(Beginning of SELECTED TEXT)

There are countless of things that can baffle a new parent, and a lot of them are worries about a baby's healthy growth and development. To ease your worrying, here are answers to common “Is it normal?” questions moms and dads have:
1. Is it normal that my baby’s poop is green? Don’t worry! Baby poop can come in a variety of colors — yellow, orange, green, brown and all the shades in between. As long as it lands in the spectrum of these colors, there’s not much to be concerned about, says pediatrician Dr. Ella Salvador from Ospital ng Muntinlupa. Poop colors that do point to a problem are black, white, and red. Take it as a cue to consult a pediatrician. Learn more about baby poop including frequency and consistency here.
2. Is it normal that my 1-year-old can only say a few words? By age 1, children usually have at least a couple of words they can say. But don't worry too much if your child seems a bit late in speaking. Every child is different, Liza Bulos, a speech therapist at the Hope Developmental Center for Children in Las Piñas, told Smart Parenting. “Some children may just not be at ease with words. They may be better at jumping and other gross motor skills, or at coloring and other fine motor skills.”
Her number one advice: don't immediately jump to conclusions and put the blame on a learning disability. “Sometimes it’s just a normal delay that can easily be corrected. Many times labeling a normal delay as autism or hyperactivity or mental retardation is more damaging.”
3. Is it normal that my baby has really bad dandruff? Does your baby have crusty, scaly patches of skin on his scalp? It can seem like an extreme case of dandruff, but it’s a common condition in infants called cradle cap. “Cradle cap is not contagious, and it isn't an indication of poor hygiene. Most of the time, it just goes away on its own,” said KidsHealth. You can gently try to loosen and remove it with baby shampoo. If it does itch and bother your baby, talk to your pediatrician or a child dermatologist.
4. Is it normal that my baby snores? “Young babies tend to be noisy breathers in general because their airways are narrow and filled with lots of bubbly secretions,” said Dr. William Sears, a renowned pediatrician, in an article for Parenting. “Most of the time, these sounds are just a noisy nuisance that gradually subsides as baby's airways grow and as he learns to swallow excess saliva.”

(End of SELECTED TEXT)

-- EXERCISE INSTRUCTIONS --
Answer these questions using the text on common "Is it normal?" questions about babies.
1. Which baby poop colors does the text say point to a problem?
2. What is the common infant condition that can look like an extreme case of dandruff called?
3. According to Dr. William Sears, why do young babies tend to be noisy breathers?

(Beginning of MATERIAL PROVIDED)

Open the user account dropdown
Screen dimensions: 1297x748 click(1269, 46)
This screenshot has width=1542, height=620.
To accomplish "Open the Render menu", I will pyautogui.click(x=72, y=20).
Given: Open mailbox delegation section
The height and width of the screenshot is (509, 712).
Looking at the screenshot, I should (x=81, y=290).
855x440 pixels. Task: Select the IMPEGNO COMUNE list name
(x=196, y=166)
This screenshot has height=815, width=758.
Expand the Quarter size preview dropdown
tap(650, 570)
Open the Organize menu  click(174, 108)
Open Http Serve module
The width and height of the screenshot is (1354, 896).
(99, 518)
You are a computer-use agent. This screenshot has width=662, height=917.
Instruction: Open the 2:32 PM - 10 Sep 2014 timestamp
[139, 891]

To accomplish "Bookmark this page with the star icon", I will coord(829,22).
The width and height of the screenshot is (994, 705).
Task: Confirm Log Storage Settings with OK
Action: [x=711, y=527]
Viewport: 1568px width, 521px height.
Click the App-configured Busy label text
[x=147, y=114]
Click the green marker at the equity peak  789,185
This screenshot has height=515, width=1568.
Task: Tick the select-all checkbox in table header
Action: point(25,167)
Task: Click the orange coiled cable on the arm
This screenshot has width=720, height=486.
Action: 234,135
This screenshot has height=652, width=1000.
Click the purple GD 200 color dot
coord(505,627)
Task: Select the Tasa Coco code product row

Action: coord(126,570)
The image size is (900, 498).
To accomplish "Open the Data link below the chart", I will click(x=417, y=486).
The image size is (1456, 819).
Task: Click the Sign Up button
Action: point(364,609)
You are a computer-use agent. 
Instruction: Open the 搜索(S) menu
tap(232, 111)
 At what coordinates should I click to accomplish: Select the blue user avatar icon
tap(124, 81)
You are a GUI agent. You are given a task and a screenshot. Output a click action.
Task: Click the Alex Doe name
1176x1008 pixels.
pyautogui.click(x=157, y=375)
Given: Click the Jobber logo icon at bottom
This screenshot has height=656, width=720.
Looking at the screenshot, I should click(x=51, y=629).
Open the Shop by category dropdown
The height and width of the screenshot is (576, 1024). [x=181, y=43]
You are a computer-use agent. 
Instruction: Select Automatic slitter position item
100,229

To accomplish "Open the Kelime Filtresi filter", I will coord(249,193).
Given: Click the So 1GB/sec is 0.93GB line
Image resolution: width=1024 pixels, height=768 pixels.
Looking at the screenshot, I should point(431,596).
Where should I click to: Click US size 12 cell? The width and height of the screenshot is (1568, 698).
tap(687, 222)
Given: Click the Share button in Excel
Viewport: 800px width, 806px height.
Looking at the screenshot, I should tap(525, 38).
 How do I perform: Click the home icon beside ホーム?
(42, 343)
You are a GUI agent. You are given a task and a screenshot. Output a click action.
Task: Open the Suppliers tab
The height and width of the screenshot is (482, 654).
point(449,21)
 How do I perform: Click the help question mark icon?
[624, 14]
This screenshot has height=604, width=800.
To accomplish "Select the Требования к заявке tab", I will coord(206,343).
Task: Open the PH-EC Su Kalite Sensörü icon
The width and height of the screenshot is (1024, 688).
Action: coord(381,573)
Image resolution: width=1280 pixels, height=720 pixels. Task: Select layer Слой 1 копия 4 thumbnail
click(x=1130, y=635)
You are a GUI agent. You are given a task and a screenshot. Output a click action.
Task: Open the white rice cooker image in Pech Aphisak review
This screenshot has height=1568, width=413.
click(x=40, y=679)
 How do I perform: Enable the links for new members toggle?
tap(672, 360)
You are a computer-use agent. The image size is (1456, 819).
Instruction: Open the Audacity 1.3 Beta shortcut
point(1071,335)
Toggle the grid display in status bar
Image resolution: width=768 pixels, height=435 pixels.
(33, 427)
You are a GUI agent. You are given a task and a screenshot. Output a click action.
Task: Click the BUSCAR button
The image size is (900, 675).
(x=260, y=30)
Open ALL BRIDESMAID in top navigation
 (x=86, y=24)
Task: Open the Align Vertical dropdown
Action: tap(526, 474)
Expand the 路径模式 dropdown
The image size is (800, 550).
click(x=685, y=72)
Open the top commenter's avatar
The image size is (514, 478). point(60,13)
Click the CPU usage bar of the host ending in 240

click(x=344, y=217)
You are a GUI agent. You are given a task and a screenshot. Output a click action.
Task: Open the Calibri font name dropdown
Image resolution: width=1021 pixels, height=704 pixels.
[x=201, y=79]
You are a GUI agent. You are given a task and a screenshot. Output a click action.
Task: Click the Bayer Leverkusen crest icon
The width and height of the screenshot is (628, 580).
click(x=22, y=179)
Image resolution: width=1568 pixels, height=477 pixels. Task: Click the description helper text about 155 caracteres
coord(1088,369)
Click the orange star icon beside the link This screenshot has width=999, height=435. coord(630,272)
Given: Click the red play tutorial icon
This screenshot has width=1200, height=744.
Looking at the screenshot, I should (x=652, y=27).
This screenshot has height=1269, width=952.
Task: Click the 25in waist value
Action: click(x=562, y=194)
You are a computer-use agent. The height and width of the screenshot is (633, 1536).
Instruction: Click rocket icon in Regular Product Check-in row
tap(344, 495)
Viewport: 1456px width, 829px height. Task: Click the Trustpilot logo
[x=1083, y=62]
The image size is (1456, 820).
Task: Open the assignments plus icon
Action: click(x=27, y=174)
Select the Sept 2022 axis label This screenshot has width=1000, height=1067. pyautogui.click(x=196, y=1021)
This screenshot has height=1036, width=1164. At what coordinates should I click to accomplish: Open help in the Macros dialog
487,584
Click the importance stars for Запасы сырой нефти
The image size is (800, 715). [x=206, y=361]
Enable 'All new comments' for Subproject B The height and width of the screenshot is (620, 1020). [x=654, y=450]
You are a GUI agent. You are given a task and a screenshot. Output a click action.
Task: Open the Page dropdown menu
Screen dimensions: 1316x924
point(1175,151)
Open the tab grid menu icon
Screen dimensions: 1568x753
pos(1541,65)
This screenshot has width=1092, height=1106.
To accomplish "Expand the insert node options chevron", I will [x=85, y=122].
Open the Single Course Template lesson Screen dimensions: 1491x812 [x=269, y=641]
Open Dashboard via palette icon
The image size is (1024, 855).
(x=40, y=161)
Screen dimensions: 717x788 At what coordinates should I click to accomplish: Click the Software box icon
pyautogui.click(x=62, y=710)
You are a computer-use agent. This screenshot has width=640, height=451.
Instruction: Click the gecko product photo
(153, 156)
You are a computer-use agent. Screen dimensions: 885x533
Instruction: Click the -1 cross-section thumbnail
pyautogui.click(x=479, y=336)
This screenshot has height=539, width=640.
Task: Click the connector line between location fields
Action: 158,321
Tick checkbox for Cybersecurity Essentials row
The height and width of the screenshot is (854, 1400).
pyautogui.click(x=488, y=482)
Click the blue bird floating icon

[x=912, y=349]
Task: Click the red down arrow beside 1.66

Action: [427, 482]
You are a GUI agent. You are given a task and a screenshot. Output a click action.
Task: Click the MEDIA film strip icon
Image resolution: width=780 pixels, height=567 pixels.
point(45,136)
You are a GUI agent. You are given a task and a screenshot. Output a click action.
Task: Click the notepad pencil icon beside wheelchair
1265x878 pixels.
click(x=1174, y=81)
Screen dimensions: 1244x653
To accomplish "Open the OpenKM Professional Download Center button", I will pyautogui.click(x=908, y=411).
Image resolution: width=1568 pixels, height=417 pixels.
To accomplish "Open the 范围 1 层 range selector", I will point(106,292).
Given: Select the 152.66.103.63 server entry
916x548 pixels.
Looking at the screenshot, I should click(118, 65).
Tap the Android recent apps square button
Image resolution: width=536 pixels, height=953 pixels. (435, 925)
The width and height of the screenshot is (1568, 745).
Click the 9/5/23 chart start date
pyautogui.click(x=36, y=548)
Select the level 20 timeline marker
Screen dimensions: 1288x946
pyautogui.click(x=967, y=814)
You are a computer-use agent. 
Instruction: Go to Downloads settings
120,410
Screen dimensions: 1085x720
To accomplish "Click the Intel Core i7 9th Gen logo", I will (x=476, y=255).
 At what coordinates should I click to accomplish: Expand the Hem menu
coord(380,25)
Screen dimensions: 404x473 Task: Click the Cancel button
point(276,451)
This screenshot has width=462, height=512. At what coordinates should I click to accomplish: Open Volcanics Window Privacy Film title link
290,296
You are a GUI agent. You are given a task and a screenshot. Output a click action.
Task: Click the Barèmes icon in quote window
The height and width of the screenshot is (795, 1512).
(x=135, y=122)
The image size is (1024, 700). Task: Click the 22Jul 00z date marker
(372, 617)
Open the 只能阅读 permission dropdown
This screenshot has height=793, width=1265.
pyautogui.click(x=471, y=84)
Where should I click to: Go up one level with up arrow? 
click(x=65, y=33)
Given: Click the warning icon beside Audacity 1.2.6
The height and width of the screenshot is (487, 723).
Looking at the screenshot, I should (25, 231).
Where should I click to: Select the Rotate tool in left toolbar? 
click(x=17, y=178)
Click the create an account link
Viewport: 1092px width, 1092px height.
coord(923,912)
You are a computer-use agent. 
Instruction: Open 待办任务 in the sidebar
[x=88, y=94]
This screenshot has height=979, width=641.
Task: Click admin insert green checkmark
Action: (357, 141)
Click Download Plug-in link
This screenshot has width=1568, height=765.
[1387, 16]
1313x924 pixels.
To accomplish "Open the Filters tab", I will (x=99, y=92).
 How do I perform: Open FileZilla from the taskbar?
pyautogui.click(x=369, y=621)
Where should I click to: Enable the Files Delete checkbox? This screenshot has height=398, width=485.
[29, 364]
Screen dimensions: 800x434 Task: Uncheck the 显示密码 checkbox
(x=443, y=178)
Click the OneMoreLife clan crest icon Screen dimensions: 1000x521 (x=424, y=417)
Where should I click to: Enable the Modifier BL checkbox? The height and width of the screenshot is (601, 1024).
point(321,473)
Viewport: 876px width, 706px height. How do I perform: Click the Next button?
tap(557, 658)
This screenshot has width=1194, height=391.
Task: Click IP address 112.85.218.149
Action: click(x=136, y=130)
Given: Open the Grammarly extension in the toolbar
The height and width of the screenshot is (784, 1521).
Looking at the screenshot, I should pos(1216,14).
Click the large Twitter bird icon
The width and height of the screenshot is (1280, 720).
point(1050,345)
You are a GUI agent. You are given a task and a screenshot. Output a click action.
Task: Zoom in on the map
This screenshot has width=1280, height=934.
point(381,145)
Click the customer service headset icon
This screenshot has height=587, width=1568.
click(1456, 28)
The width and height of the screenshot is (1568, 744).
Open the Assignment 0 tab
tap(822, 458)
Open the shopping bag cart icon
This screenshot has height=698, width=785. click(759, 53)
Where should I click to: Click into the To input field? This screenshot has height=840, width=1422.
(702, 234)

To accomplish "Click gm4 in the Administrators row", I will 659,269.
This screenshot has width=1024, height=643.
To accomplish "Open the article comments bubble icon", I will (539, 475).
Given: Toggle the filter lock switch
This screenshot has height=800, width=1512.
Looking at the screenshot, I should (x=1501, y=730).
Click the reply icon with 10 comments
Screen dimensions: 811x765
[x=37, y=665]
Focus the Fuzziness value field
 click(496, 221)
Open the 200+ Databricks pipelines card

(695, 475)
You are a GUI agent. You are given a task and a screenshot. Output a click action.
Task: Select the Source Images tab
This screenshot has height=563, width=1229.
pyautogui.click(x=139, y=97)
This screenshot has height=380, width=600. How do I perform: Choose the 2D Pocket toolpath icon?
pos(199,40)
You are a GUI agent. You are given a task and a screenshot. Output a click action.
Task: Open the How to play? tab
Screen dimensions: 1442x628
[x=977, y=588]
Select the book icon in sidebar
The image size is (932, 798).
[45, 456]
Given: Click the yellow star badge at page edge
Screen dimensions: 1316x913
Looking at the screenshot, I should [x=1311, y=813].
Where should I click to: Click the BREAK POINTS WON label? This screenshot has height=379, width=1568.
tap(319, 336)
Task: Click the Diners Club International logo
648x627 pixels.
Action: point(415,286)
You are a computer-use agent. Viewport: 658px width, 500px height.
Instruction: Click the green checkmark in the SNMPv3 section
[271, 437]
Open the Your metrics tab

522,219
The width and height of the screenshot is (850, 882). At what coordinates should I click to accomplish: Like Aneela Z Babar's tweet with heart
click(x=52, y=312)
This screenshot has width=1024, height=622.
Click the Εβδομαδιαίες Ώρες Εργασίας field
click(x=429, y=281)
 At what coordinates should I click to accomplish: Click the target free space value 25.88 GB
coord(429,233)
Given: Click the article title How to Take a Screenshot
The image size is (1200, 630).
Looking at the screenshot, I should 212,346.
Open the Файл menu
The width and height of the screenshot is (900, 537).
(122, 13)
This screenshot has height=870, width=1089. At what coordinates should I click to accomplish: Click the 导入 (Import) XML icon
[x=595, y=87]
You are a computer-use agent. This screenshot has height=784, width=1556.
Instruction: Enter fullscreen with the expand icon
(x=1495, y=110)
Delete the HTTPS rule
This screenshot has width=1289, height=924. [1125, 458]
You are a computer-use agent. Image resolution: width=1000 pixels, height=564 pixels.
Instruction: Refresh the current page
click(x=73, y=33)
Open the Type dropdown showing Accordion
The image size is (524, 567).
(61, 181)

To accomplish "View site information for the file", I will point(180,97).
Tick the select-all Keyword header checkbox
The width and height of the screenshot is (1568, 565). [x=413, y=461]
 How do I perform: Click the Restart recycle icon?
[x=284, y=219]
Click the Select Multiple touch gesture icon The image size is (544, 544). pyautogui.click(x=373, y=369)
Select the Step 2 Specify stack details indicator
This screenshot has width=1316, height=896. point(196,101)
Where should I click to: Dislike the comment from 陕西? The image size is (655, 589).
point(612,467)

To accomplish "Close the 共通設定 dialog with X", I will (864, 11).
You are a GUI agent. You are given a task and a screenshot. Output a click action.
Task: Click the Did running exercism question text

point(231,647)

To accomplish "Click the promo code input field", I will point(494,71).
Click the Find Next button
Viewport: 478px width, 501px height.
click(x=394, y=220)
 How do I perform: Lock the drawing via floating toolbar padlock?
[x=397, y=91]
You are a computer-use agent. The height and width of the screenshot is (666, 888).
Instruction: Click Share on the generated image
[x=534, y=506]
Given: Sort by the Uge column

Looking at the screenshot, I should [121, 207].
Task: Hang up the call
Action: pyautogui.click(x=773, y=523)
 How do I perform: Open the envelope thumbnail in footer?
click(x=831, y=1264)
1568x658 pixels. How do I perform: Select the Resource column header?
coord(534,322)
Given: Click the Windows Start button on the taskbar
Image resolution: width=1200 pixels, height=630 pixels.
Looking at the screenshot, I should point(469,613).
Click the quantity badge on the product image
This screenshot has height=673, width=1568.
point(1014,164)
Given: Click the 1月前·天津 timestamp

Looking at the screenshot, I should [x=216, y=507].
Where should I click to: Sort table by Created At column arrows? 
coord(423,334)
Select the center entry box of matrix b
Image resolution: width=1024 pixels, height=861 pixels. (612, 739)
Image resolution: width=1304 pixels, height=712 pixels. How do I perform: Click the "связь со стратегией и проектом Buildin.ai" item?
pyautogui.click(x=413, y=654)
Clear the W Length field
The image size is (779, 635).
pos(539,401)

(End of MATERIAL PROVIDED)

-- RESULT FOR THIS TASK --
1. Black, white, and red.
2. Cradle cap.
3. Their airways are narrow and filled with lots of bubbly secretions.